What is the Impact of Covid-19 on CORSIA?
It is fair to
say that the COVID-19 pandemic had an impact on everybody’s private and
professional life. This is even more true for the Carbon Offsetting and Reduction
Scheme for International Aviation, CORSIA, mainly for the following two
First, CORSIA aims at offsetting all future emissions growth. The
starting point or baseline, against which future emissions are compared to, was
supposed to be an average of 2019 and 2020 emissions from international
flights. But then COVID-19 hit in early 2020 and air traffic, along with
emissions, fell sharply to levels from 20 years ago. Holding on to 2020
emissions would have reduced the baseline and, as a consequence, significantly
increased future offsetting requirements. To not put an overly high financial
burden on aircraft operators, ICAO decided to only consider 2019 emissions for
the calculation of the baseline.
2) Secondly, it will take time for the industry, as a whole, to recover so we may not reach 2019 traffic and emissions levels for several years. This means that you won’t have any offsetting requirements for the years to come even if your individual emissions from, e.g. 2021 or 2022, are above your 2019 emissions. What counts is the sum of emissions from international flights carried out by all participating aircraft operators and as long as those emissions don’t exceed 2019 levels you won’t have any offsetting requirements, meaning that you won’t be required to purchase and cancel eligible carbon credits.
What’s the difference between emissions trading systems and environmental taxes?
Emissions trading systems and environmental taxes are both policy measures that seek to reduce emissions. In addition, they have in common that they put a price on emissions to make the polluter pay for the damage it causes.

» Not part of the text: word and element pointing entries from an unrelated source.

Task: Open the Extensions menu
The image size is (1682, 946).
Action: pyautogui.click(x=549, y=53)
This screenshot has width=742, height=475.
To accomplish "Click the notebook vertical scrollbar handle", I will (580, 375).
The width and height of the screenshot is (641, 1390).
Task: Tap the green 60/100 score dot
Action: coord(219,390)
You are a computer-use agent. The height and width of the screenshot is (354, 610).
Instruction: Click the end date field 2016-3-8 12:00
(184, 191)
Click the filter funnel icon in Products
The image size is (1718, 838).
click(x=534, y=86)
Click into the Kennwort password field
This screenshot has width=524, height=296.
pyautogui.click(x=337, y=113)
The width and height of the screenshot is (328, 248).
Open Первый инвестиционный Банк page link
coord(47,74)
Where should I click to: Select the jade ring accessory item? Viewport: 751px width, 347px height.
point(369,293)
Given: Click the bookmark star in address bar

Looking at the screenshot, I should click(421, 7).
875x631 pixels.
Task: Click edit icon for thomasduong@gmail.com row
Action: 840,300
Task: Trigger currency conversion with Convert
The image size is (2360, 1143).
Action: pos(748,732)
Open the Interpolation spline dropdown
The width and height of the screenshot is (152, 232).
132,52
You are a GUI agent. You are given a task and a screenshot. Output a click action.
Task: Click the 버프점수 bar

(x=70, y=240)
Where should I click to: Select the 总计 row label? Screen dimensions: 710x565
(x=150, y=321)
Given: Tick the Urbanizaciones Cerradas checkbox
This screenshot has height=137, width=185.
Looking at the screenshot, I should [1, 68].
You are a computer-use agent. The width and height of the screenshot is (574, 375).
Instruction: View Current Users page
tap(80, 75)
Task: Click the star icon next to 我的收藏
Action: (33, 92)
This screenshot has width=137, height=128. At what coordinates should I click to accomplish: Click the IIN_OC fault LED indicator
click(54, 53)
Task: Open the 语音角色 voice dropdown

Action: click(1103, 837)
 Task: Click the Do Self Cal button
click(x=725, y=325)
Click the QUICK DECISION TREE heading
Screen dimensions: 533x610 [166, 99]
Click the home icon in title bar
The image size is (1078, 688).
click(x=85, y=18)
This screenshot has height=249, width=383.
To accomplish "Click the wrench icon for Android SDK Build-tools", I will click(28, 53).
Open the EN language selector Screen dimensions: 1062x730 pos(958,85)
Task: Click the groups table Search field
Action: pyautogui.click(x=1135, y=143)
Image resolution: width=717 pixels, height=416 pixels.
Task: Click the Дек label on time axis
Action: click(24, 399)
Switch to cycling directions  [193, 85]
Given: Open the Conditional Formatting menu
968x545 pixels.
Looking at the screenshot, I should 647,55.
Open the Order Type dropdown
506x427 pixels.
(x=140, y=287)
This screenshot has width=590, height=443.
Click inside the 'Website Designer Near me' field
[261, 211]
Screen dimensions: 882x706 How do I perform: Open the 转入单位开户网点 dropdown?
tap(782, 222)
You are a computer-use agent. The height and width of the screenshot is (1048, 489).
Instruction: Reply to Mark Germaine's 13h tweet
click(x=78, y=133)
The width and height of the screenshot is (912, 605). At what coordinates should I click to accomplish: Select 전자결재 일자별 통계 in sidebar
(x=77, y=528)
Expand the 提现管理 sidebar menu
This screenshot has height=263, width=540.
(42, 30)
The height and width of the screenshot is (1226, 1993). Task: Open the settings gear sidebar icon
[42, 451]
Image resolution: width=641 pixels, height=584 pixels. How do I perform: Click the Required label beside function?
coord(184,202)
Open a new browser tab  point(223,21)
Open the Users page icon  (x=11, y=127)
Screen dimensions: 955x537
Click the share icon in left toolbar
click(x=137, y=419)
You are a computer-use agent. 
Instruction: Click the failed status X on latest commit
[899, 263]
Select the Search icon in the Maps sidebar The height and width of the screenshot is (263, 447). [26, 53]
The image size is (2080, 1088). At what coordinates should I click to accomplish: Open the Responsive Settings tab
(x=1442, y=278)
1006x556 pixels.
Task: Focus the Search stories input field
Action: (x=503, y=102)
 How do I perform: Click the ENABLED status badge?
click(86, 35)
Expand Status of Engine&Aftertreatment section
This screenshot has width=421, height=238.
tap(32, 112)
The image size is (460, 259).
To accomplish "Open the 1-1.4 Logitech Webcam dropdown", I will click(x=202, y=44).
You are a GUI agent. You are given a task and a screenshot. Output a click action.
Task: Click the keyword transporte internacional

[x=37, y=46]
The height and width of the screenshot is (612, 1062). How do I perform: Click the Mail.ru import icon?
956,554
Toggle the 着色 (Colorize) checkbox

The damage to the environment is reduced in two ways. First, higher ticket prices lead to a reduction in demand for air travel, traffic and ultimately emissions (at least for airlines) and, secondly, in the case of a truly environmental regulation, the proceeds are used for investments in green technologies or for mitigating the negative effect that greenhouse gas emissions have on our society and on our planet.
As for the difference, a carbon tax has a fixed rate. In practise, policy makers determine the tax rate more or less arbitrarily. Another difference is that the amount of emissions reduction is uncertain because predicting how a carbon tax affects traffic is one of the more difficult tasks.
By contrast, an emissions trading system, such as EU ETS, has an emissions cap and, provided that ETS does not lead to more emissions elsewhere (so called carbon leakage), we know already at the start how much emissions will be reduced. What’s variable, however, is the carbon price. It is determined on the carbon market which means that it moves up or down depending on the supply and demand for emission allowances.
Bigger emitters, such as airlines, usually protect themselves from price fluctuations by buying forwards or futures. This strategy is much less common in general aviation. Most business jet operators buy their allowances on the spot market just before the surrendering deadline. Consequently, they are more exposed to carbon price hikes. This risk can be reduced by buying allowances e.g. every three months and when market conditions are favorable.